Когда я слышу разговоры о вторичности или упрёки в отсутствии новизны в тех или иных идеях, определяющих творческое лицо какого-либо художника, мне приходит мысль о соответствии формального подхода к анализу художественных произведений и истины. Ведь не обязательно эти идеи всегда лежат на поверхности и выпукло принимают форму какого-нибудь «изма». Гений времени так или иначе касается всякого, берущего в руки кисть, перо, карандаш… Что тревожит, что заботит моего образованного современника, если ограничиться проблемой взаимодействия, общения с природой, окружающей нас? Скорее всего, уязвимость, незащищённость природной среды, грубое вторжение в неё цивилизации, ничем пока не оправдывающей своего названия.

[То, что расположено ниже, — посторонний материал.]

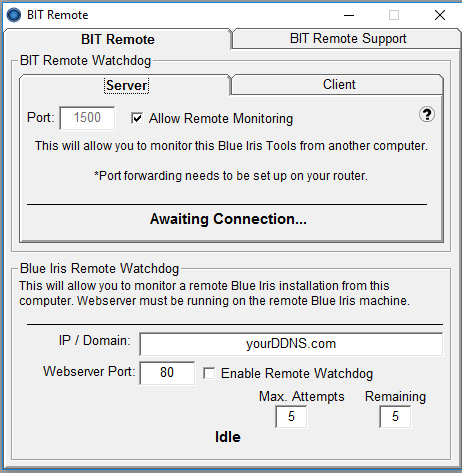Click the BIT Remote app icon in title bar
The width and height of the screenshot is (462, 473).
click(14, 15)
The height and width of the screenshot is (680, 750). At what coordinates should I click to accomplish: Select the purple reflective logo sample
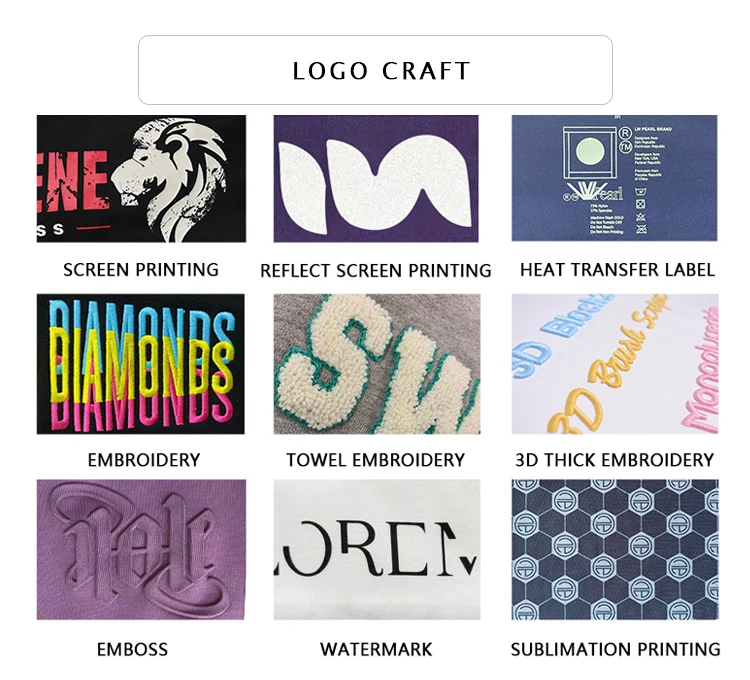click(x=375, y=178)
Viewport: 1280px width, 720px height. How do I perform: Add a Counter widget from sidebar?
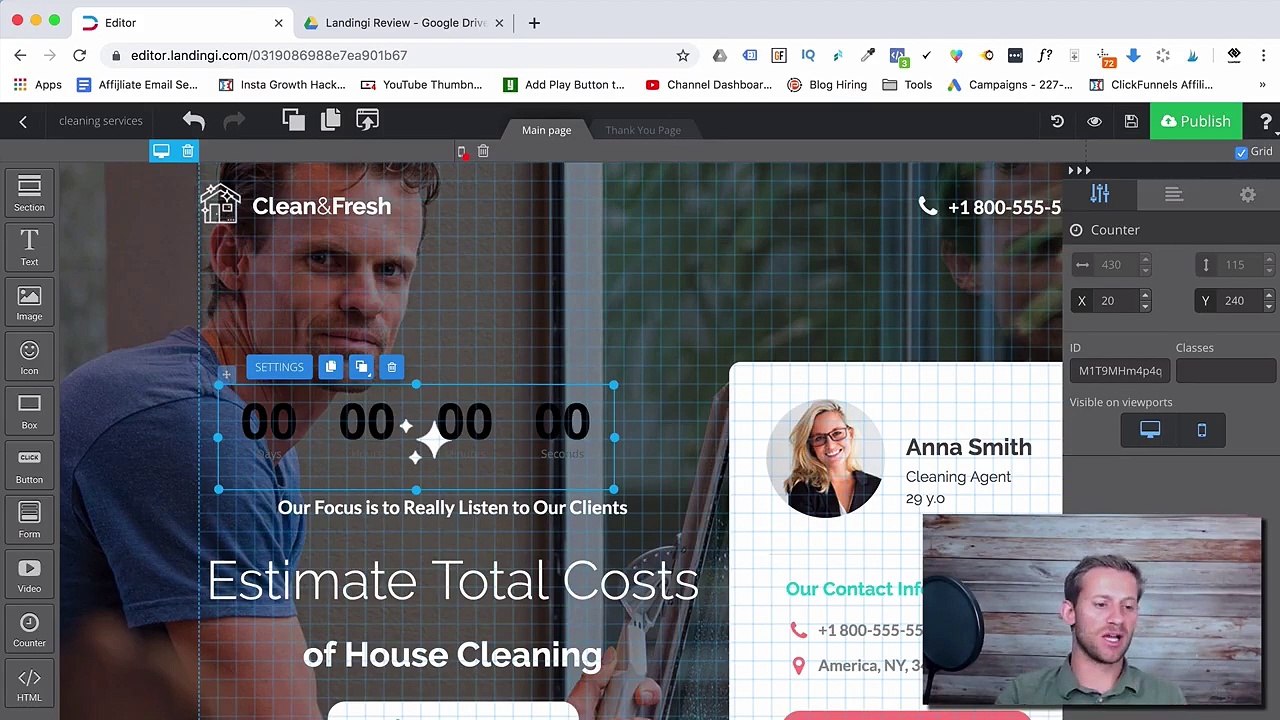click(29, 630)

Хрупкость этого, как раньше казалось, неизбывного мира, как мира вокруг, так и мира внутри нас. Гордая, величественная Природа, как испуганная лань, всё дальше устремляется от наших городов и сёл, забивается всё глубже в самые потаённые уголки нашей души. Может быть, поэтому так волнуют высокие кроны тополей на синем небе, островки осенней листвы на тёмной воде и убегающие рельсы, зовущие нас туда, вдаль, вслед ускользающей Красоте.